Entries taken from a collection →
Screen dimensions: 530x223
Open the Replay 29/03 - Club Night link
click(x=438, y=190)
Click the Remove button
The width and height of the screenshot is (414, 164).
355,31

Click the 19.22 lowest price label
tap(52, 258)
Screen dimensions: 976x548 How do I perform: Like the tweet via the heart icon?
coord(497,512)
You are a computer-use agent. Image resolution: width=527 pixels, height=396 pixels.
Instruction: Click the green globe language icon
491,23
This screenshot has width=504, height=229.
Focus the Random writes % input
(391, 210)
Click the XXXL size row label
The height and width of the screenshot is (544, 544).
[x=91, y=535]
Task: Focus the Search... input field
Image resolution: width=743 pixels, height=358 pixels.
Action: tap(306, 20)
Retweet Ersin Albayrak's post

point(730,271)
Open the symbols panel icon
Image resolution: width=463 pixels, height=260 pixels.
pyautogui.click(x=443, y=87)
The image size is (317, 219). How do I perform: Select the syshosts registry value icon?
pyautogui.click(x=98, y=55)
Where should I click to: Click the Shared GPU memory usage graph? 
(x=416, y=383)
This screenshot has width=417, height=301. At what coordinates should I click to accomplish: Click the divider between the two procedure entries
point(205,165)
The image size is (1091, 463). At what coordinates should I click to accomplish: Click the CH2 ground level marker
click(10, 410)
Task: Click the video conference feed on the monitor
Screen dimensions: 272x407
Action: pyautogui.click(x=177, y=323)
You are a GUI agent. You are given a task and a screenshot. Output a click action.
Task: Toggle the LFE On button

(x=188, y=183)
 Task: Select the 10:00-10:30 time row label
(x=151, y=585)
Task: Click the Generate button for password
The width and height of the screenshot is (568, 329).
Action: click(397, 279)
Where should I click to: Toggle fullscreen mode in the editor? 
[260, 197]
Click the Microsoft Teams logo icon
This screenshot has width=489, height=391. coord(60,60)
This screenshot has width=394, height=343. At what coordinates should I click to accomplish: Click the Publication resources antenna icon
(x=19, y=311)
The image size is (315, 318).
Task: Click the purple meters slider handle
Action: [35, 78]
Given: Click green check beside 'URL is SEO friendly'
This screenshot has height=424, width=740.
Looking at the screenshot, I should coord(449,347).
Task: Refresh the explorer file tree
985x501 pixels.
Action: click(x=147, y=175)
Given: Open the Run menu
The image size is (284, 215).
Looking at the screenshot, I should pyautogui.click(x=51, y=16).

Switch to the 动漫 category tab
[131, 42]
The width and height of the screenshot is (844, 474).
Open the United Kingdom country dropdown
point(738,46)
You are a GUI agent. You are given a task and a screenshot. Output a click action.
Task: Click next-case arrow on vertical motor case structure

Problem statement → Output the entries exactly.

Response to the exercise →
Screen dimensions: 530x223
Open the Replay 29/03 - Club Night link
click(x=438, y=190)
Click the Remove button
The width and height of the screenshot is (414, 164).
355,31

Click the 19.22 lowest price label
tap(52, 258)
Screen dimensions: 976x548 How do I perform: Like the tweet via the heart icon?
coord(497,512)
You are a computer-use agent. Image resolution: width=527 pixels, height=396 pixels.
Instruction: Click the green globe language icon
491,23
This screenshot has width=504, height=229.
Focus the Random writes % input
(391, 210)
Click the XXXL size row label
The height and width of the screenshot is (544, 544).
[x=91, y=535]
Task: Focus the Search... input field
Image resolution: width=743 pixels, height=358 pixels.
Action: tap(306, 20)
Retweet Ersin Albayrak's post

point(730,271)
Open the symbols panel icon
Image resolution: width=463 pixels, height=260 pixels.
pyautogui.click(x=443, y=87)
The image size is (317, 219). How do I perform: Select the syshosts registry value icon?
pyautogui.click(x=98, y=55)
Where should I click to: Click the Shared GPU memory usage graph? 
(x=416, y=383)
This screenshot has width=417, height=301. At what coordinates should I click to accomplish: Click the divider between the two procedure entries
point(205,165)
The image size is (1091, 463). At what coordinates should I click to accomplish: Click the CH2 ground level marker
click(10, 410)
Task: Click the video conference feed on the monitor
Screen dimensions: 272x407
Action: pyautogui.click(x=177, y=323)
You are a GUI agent. You are given a task and a screenshot. Output a click action.
Task: Toggle the LFE On button

(x=188, y=183)
 Task: Select the 10:00-10:30 time row label
(x=151, y=585)
Task: Click the Generate button for password
The width and height of the screenshot is (568, 329).
Action: click(397, 279)
Where should I click to: Toggle fullscreen mode in the editor? 
[260, 197]
Click the Microsoft Teams logo icon
This screenshot has width=489, height=391. coord(60,60)
This screenshot has width=394, height=343. At what coordinates should I click to accomplish: Click the Publication resources antenna icon
(x=19, y=311)
The image size is (315, 318).
Task: Click the purple meters slider handle
Action: [35, 78]
Given: Click green check beside 'URL is SEO friendly'
This screenshot has height=424, width=740.
Looking at the screenshot, I should coord(449,347).
Task: Refresh the explorer file tree
985x501 pixels.
Action: click(x=147, y=175)
Given: Open the Run menu
The image size is (284, 215).
Looking at the screenshot, I should pyautogui.click(x=51, y=16).

Switch to the 动漫 category tab
[131, 42]
The width and height of the screenshot is (844, 474).
Open the United Kingdom country dropdown
point(738,46)
You are a GUI agent. You are given a task and a screenshot. Output a click action.
Task: Click next-case arrow on vertical motor case structure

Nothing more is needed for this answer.